WORK TO COMPLETE -
All lines in the entries below that hold "with" make up the answer.

RECORDS FOR THIS EXERCISE -

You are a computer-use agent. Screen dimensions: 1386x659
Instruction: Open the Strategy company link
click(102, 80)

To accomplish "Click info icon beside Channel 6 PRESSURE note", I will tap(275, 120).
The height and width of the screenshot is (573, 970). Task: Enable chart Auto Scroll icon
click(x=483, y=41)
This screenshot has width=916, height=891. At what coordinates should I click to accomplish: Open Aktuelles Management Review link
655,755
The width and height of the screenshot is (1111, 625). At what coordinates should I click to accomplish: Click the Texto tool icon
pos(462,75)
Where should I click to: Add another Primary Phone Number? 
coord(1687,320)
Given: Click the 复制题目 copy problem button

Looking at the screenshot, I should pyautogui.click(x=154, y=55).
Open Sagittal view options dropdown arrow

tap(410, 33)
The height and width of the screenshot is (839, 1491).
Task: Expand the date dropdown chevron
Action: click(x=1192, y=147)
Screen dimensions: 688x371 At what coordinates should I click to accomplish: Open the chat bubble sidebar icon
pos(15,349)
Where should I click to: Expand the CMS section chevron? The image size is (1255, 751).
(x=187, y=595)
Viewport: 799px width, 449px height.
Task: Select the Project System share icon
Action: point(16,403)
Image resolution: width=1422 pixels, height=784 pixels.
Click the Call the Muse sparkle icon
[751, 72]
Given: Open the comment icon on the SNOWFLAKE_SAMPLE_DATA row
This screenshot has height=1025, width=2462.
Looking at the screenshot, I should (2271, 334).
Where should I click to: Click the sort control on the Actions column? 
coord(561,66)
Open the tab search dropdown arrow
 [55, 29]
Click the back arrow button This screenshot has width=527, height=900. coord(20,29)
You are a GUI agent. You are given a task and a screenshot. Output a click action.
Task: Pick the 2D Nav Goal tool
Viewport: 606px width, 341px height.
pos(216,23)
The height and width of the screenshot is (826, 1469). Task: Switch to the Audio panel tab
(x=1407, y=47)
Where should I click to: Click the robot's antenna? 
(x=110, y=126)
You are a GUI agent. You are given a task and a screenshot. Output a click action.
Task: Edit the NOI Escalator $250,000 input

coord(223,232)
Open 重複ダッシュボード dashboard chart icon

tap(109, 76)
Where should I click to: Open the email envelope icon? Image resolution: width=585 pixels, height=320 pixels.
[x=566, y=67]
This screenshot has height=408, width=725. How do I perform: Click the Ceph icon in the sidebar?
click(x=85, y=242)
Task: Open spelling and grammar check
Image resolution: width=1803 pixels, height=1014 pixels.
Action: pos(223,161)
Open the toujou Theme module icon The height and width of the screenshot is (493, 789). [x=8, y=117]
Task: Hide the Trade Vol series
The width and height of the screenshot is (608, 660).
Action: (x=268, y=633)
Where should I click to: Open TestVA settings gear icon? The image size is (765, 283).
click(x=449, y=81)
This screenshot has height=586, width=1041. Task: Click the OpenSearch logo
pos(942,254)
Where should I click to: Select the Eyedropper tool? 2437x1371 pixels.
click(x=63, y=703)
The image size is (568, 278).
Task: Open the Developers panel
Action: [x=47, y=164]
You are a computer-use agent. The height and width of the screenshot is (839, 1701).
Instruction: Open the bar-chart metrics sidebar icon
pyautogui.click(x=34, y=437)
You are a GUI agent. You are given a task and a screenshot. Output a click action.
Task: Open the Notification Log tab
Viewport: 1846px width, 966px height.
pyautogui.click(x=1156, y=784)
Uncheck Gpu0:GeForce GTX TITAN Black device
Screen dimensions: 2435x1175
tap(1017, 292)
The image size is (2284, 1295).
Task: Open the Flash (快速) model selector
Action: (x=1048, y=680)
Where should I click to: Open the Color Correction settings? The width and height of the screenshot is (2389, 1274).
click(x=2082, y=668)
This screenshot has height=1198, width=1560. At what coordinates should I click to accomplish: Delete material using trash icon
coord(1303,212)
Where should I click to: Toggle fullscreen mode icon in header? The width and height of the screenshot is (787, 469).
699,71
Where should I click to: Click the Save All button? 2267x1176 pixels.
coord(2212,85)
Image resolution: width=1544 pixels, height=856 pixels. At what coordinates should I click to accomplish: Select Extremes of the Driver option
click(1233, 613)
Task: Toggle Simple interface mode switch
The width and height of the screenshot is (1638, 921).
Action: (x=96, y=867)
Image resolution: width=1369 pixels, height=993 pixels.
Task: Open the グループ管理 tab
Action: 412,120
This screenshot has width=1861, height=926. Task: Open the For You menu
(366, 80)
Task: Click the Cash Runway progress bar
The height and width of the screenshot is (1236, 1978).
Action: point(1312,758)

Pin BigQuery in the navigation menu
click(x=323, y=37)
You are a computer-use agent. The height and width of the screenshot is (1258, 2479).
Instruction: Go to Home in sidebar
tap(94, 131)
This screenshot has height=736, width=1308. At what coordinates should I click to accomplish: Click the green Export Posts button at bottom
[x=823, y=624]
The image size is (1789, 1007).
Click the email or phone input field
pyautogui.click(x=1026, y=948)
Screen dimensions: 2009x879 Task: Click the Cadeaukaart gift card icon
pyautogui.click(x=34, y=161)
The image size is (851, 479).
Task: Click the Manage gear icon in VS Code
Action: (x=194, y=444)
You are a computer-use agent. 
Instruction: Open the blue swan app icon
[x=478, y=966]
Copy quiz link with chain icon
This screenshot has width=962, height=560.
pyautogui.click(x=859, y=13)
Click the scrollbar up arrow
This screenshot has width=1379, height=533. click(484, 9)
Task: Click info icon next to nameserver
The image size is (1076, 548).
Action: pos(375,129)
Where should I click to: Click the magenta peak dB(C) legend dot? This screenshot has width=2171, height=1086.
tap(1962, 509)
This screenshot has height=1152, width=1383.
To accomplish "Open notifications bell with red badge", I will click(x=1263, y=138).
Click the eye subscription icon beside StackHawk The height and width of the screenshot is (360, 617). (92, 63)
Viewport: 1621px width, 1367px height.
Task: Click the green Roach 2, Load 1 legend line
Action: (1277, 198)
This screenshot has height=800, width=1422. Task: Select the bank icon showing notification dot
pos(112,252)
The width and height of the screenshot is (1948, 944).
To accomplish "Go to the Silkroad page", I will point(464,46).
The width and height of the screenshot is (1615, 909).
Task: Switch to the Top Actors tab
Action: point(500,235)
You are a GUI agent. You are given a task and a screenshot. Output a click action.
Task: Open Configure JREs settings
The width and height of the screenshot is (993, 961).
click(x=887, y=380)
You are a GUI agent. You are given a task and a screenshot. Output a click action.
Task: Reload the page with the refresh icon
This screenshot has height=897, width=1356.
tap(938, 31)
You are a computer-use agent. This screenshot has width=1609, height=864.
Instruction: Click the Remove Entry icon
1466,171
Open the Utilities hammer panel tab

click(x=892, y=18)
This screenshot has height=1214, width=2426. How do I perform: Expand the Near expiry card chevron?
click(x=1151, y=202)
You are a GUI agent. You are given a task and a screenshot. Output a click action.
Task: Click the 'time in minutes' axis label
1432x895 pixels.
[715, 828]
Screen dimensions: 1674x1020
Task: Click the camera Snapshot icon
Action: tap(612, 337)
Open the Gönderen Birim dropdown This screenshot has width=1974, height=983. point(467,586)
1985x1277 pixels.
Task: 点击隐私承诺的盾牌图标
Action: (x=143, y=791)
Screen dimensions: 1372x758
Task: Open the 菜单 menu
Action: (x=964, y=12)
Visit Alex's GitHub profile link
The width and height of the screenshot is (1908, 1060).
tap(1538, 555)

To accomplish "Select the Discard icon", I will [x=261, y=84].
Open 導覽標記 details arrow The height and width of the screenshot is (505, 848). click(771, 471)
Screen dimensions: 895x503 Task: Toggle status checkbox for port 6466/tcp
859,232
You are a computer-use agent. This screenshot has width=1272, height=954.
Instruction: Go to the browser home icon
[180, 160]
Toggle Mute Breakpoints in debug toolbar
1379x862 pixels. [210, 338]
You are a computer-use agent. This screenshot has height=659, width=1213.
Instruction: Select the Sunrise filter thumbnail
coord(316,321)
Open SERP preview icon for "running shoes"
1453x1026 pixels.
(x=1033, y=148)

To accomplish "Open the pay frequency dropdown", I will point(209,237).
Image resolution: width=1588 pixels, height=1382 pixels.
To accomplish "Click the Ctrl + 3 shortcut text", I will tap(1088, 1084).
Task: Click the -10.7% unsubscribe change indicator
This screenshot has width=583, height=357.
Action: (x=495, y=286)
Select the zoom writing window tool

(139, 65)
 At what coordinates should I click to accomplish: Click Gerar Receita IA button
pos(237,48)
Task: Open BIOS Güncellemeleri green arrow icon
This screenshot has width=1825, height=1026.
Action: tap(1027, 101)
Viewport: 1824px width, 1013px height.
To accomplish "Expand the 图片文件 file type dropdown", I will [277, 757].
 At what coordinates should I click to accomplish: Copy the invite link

ANSWER TO THE EXERCISE -
Copy quiz link with chain icon
To accomplish "Open notifications bell with red badge", I will click(x=1263, y=138).
Task: Reload the page with the refresh icon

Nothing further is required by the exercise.